Exercise:
Scan the data that follows and count the lines with the string "height"; answer with the count alone.
Recorded data Block Start
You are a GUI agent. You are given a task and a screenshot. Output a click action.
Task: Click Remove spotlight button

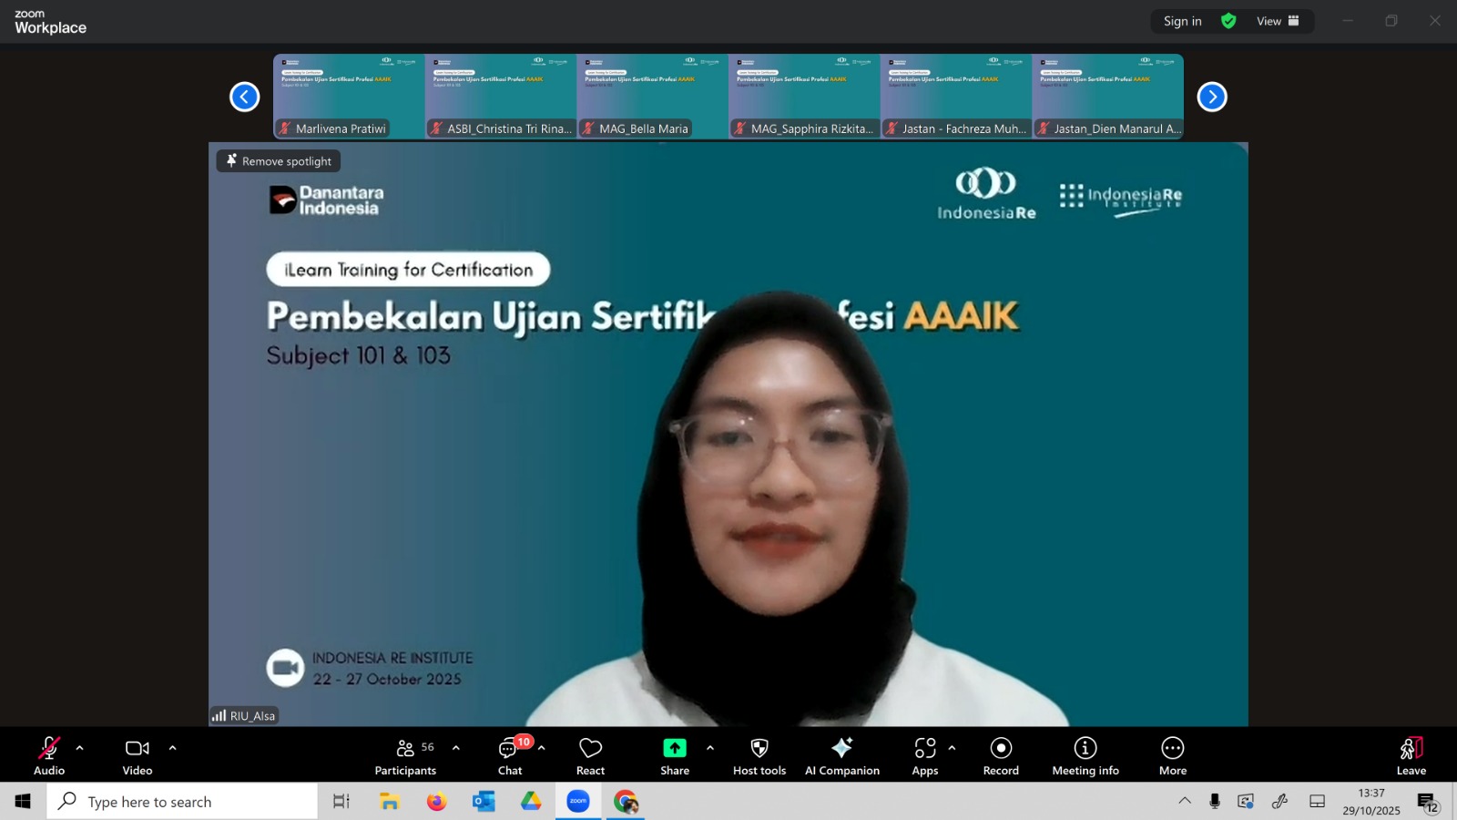[x=279, y=161]
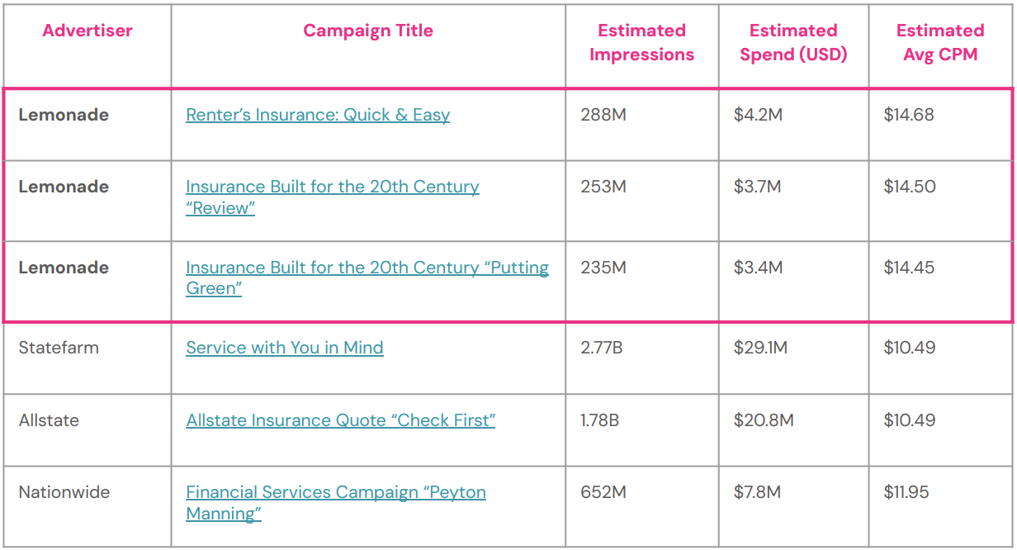1017x550 pixels.
Task: Select the Campaign Title column header
Action: pyautogui.click(x=368, y=31)

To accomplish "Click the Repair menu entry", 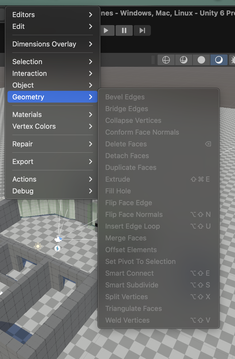I will point(22,144).
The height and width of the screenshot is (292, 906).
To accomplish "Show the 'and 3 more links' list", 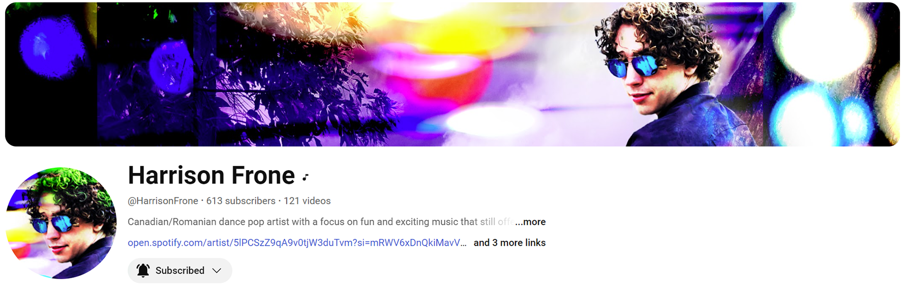I will coord(510,242).
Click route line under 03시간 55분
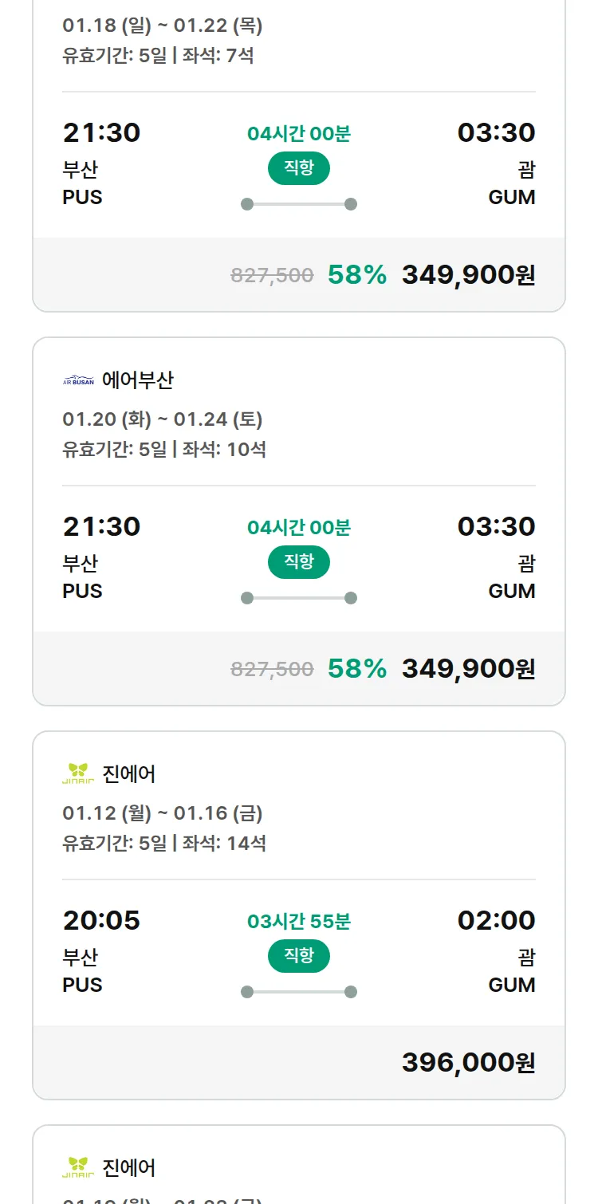 pyautogui.click(x=298, y=992)
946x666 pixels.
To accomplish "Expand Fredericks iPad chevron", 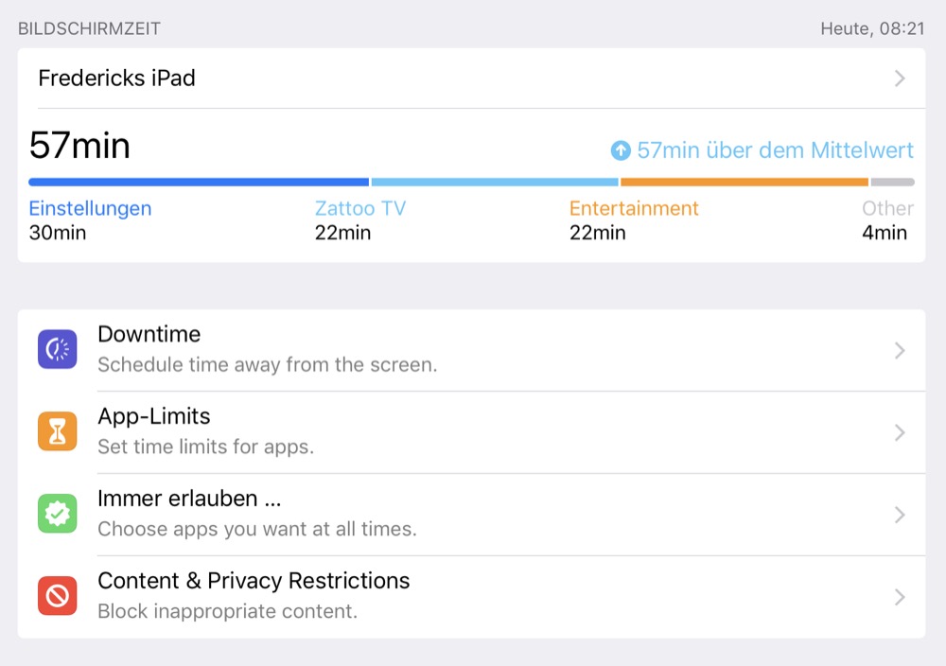I will point(900,79).
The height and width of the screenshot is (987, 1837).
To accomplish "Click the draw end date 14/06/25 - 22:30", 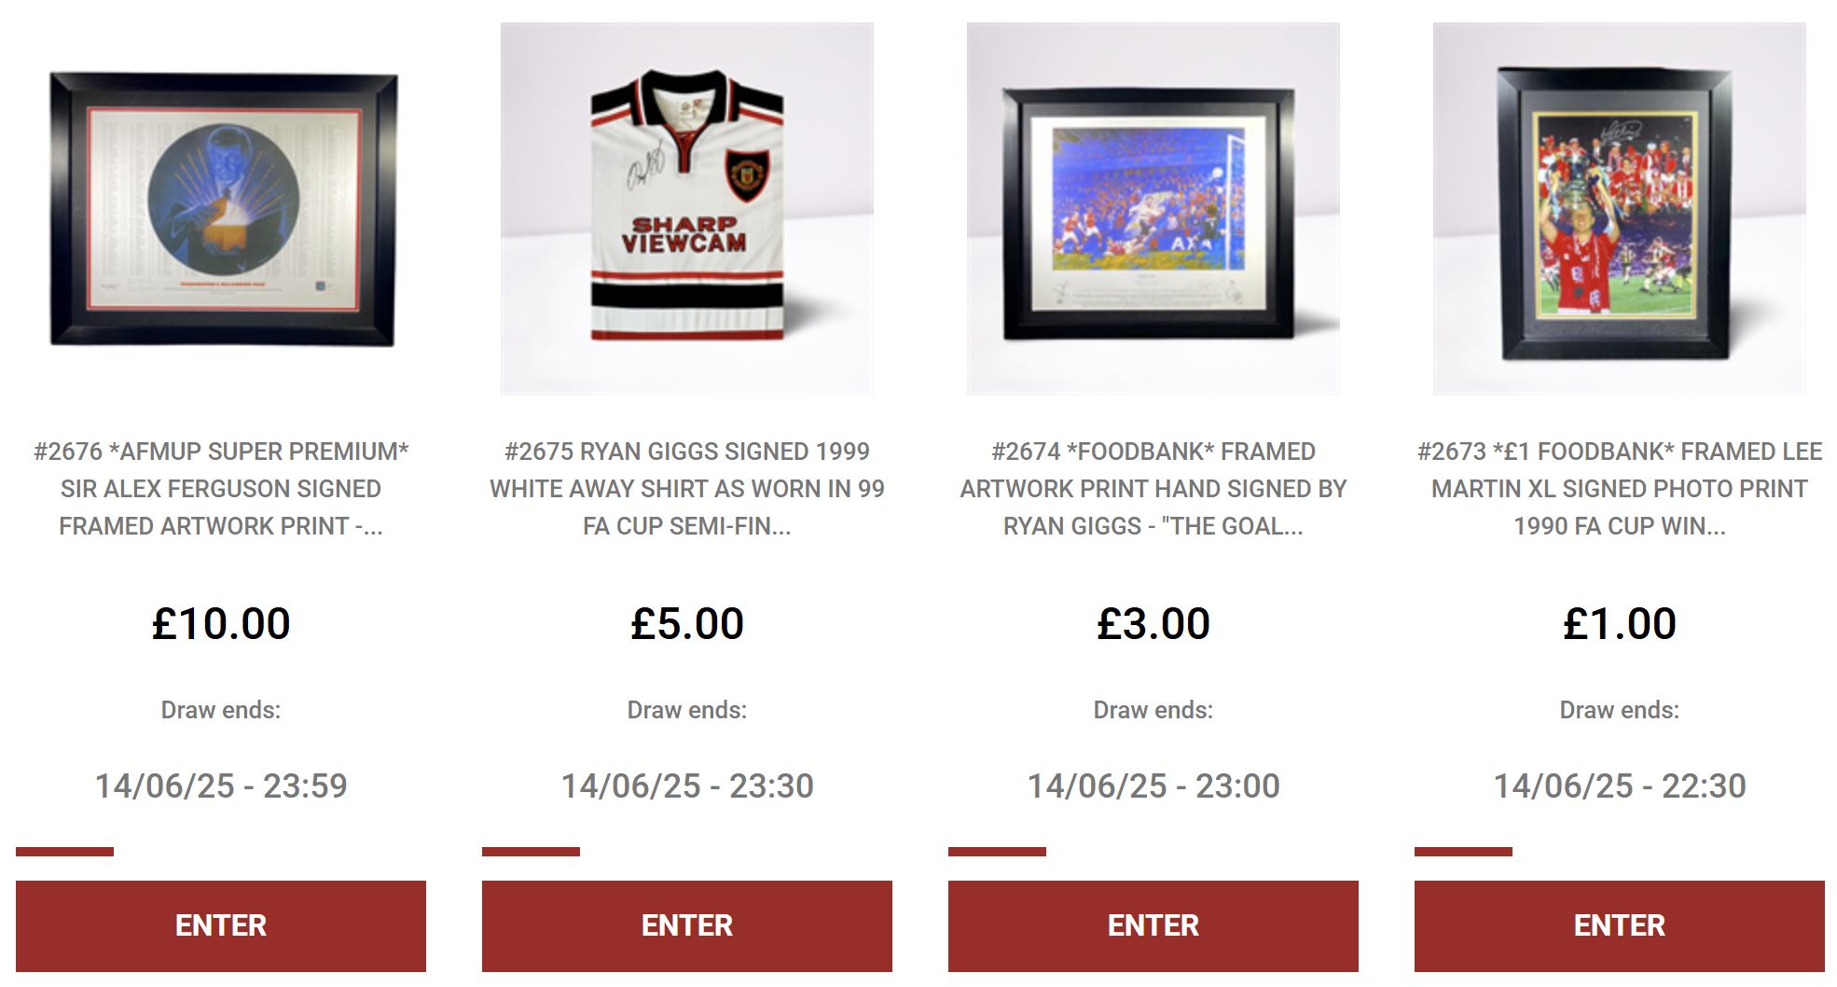I will point(1620,785).
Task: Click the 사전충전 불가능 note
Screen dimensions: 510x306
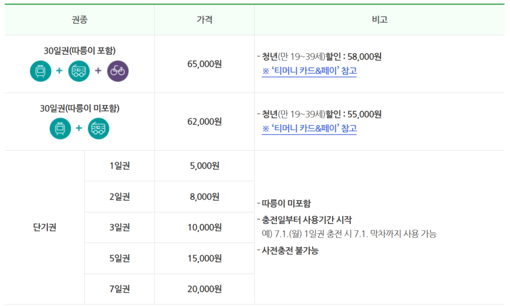Action: point(290,251)
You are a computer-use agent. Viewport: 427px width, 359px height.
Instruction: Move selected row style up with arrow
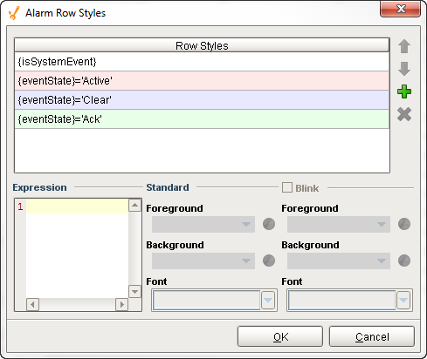click(x=404, y=46)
Recorded data Block End
Finished exercise:
3